何が起きたか
OpenAIの公式リリースノート(7月15日付)によると、ChatGPTの「カスタム指示(Custom Instructions)」に書き込める文字数の上限が、これまでの1,500字から5,000字へ引き上げられた。カスタム指示というのは、毎回説明しなくてもChatGPTが覚えておいてくれる“自分ルール”のような設定のことだ。
公式によると、対象はPlus・Pro・Enterprise・Business・Educationのユーザー。上限が広がったぶん、ChatGPTの答え方や振る舞いを、より細かく指定できるようになる。
正直に書いておくと、このリリースノートには無料プランへの記載はない。今回の拡大は有料プラン向けの案内なので、無料で使っている人がそのまま5,000字使えるとは、この発表からは言えない。ここは誤解のないように。
生活で何が変わるか
カスタム指示は、慣れると効く設定だ。たとえば「うちは4人家族で、上の子は卵アレルギー」「答えは結論から短めに」「専門用語は使わず、小学生にもわかる言葉で」——こういう“毎回言うのが面倒な前提”を、一度書いておけば毎回省ける。
主夫目線だと、献立や買い物の相談は前提が多い。アレルギー、苦手な食材、予算、家にある調理器具……これを毎回打ち込むのは地味にしんどい。上限が5,000字まで広がれば、こうした家庭の事情をまとめて書いておけるので、そのぶん毎回のやりとりが短くて済む。
ただし、長く書けば賢くなるわけではない。ダラダラ書くと、かえってChatGPTがどれを優先すべきか迷う。箇条書きで、優先度の高いことから短く書くのがコツだ。無料プランの人も、まずは一言メモ(「答えは短く、結論から」だけでも)から始めると、答えの読みやすさが変わるのを実感できると思う。
マスターの一言
新機能というより「地味な上限アップ」なので派手さはない。
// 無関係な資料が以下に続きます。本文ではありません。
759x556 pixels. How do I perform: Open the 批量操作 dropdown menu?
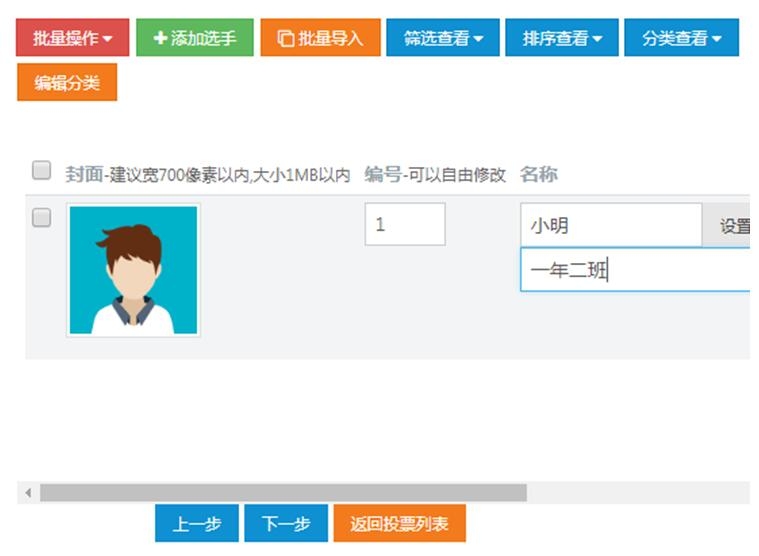point(73,38)
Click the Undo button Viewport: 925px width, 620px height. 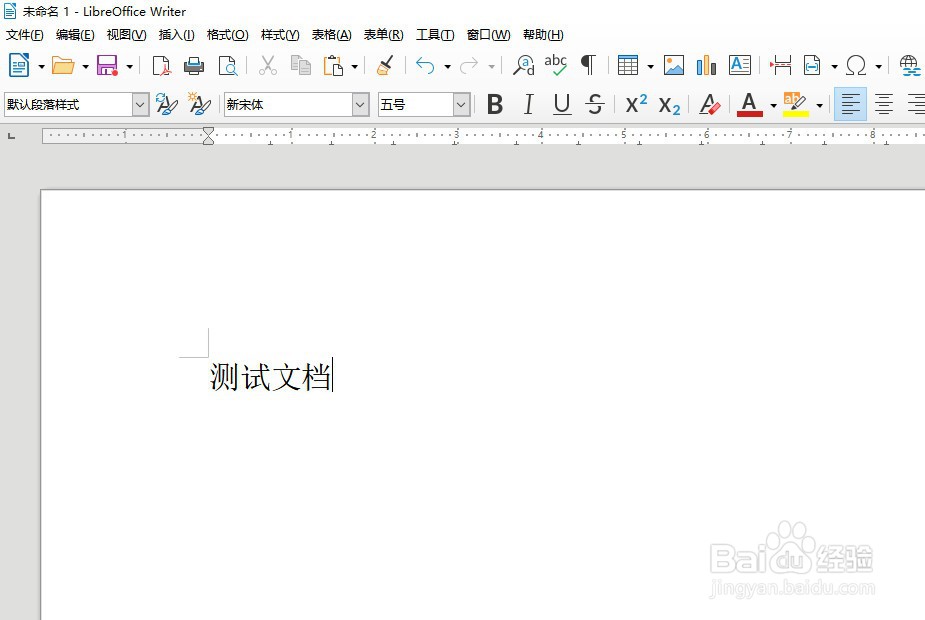pos(424,65)
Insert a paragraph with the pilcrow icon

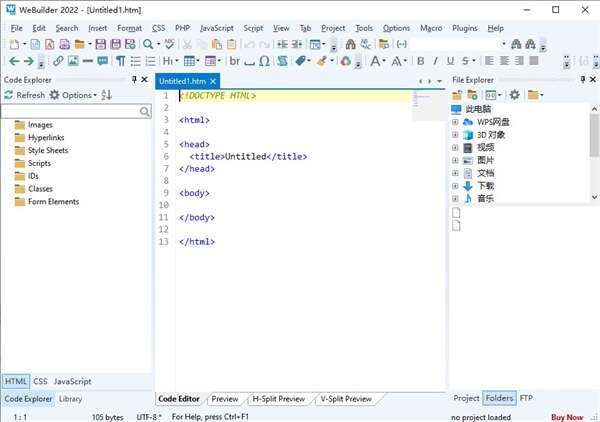tap(121, 61)
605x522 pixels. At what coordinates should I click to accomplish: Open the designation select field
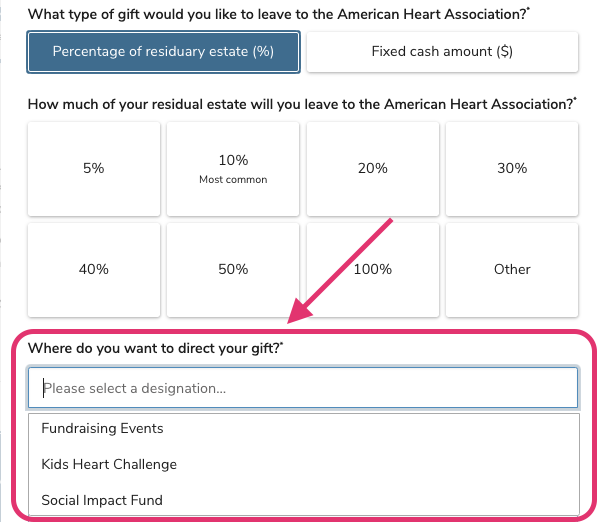point(303,388)
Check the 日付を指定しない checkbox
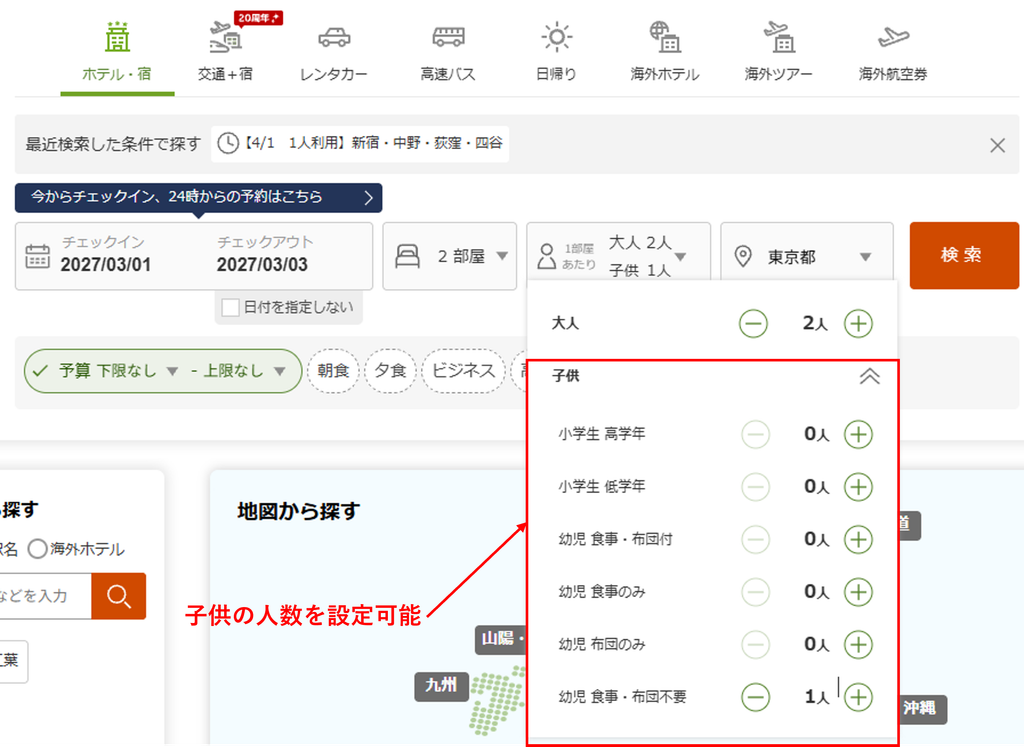 (231, 308)
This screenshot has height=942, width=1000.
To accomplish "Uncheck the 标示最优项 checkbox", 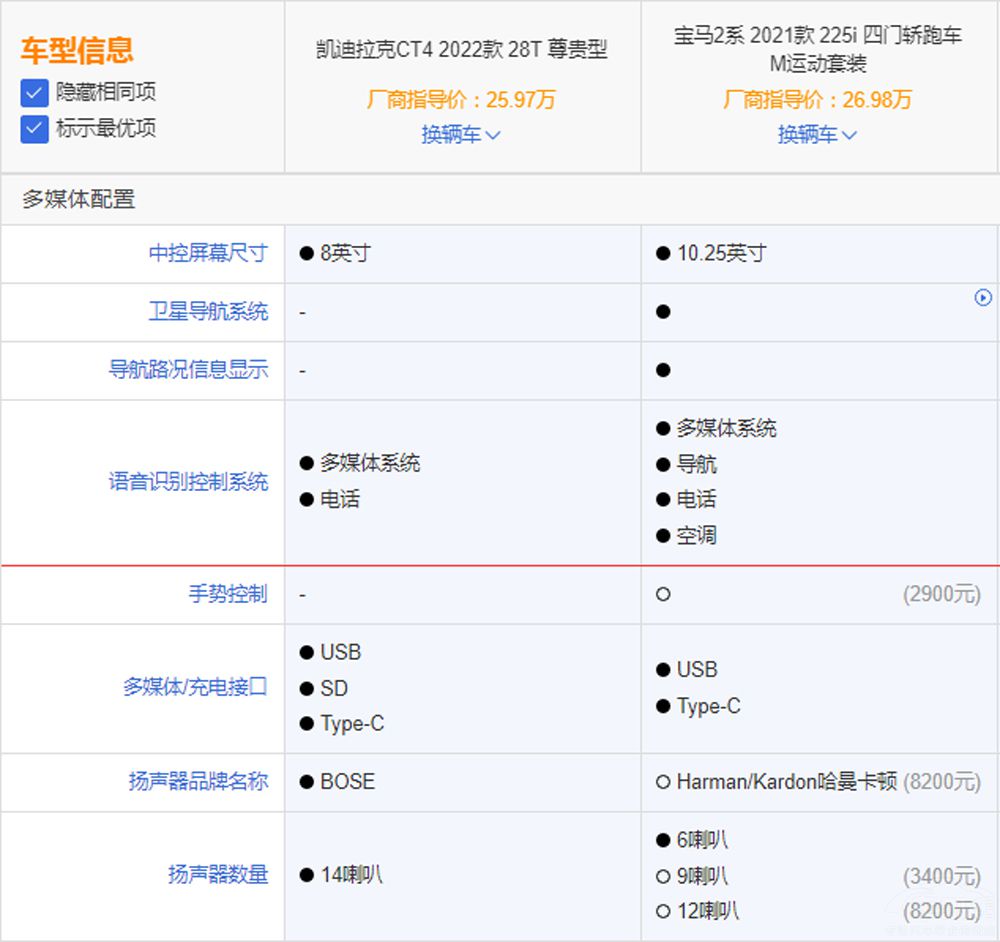I will (x=35, y=129).
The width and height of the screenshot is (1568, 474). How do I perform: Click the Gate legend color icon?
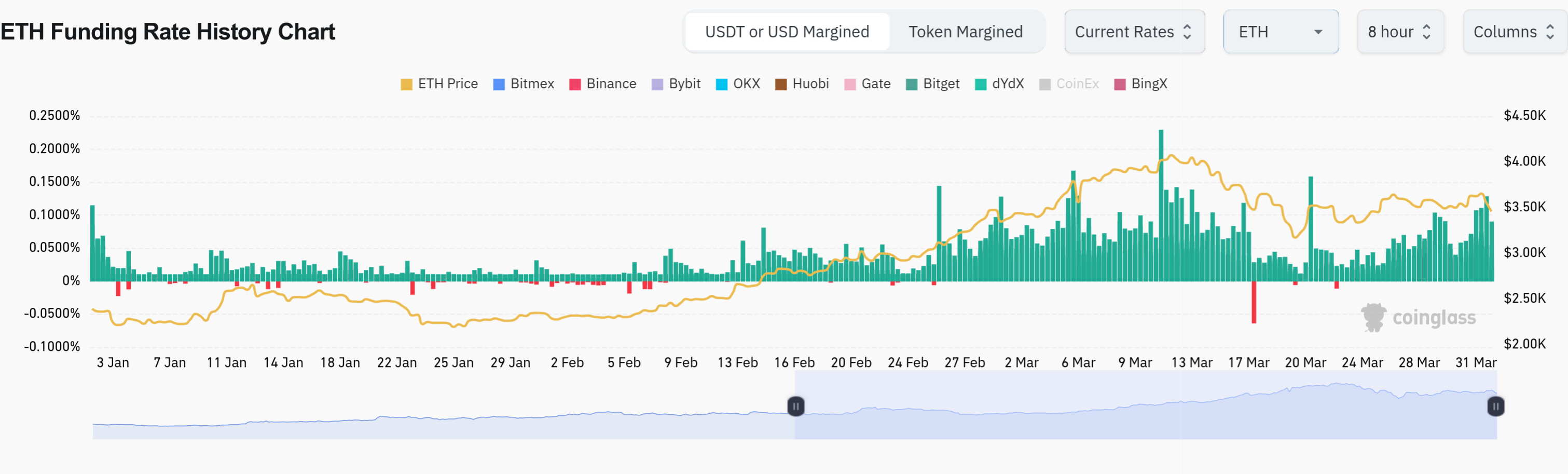pos(850,85)
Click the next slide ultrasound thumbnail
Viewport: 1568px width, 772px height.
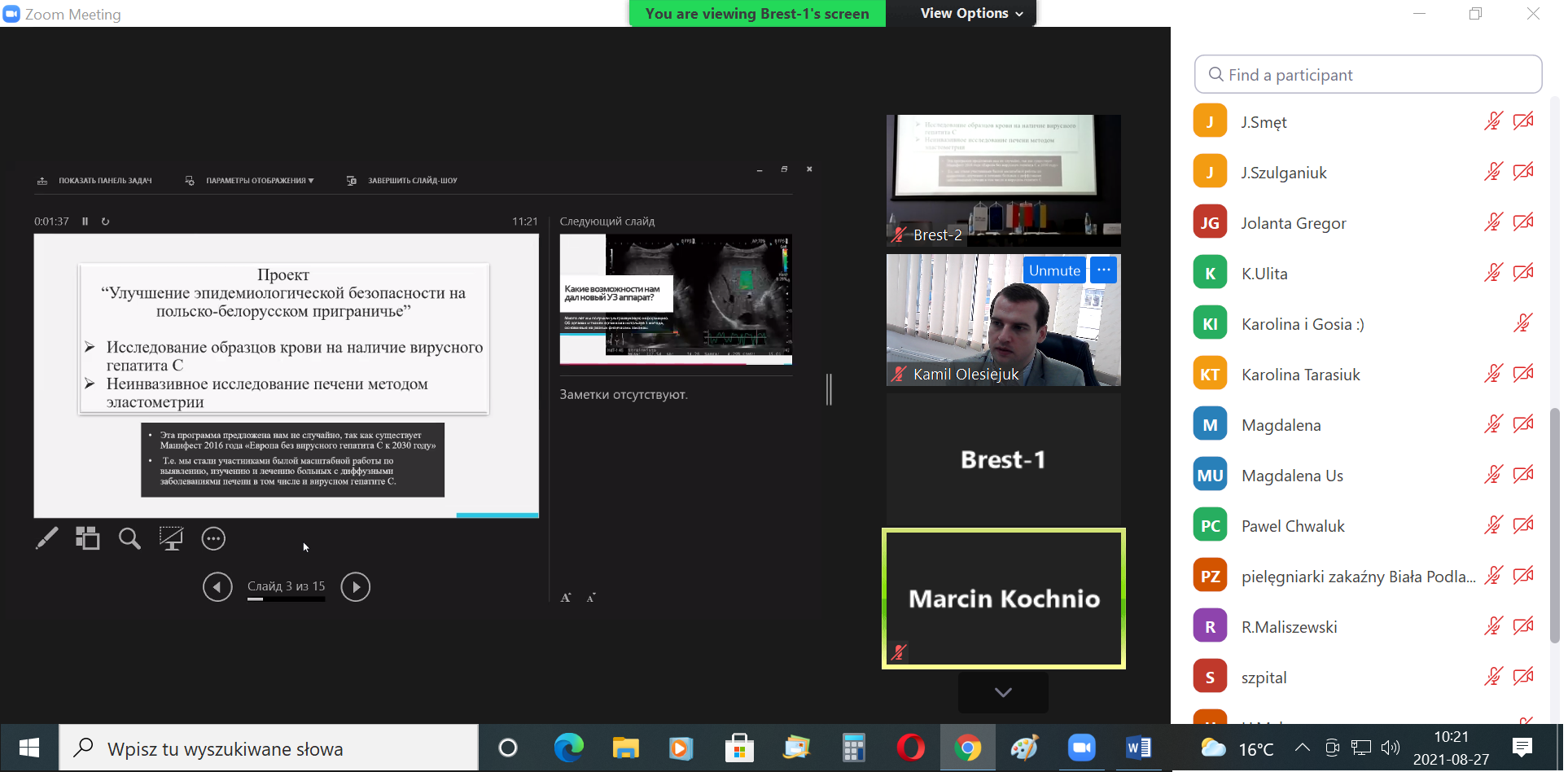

でも、毎日AIに家事や書類の相談をする人ほど、この“前提を書き置きできる枠”は効いてくる。まずは今の設定を見直して、よく使う前提を2〜3行足すところから。枠が広がったからと埋め尽くさず、必要なものだけ短く——このほうが結局うまくいく、というのが、これまでカスタム指示を使ってきての実感だ。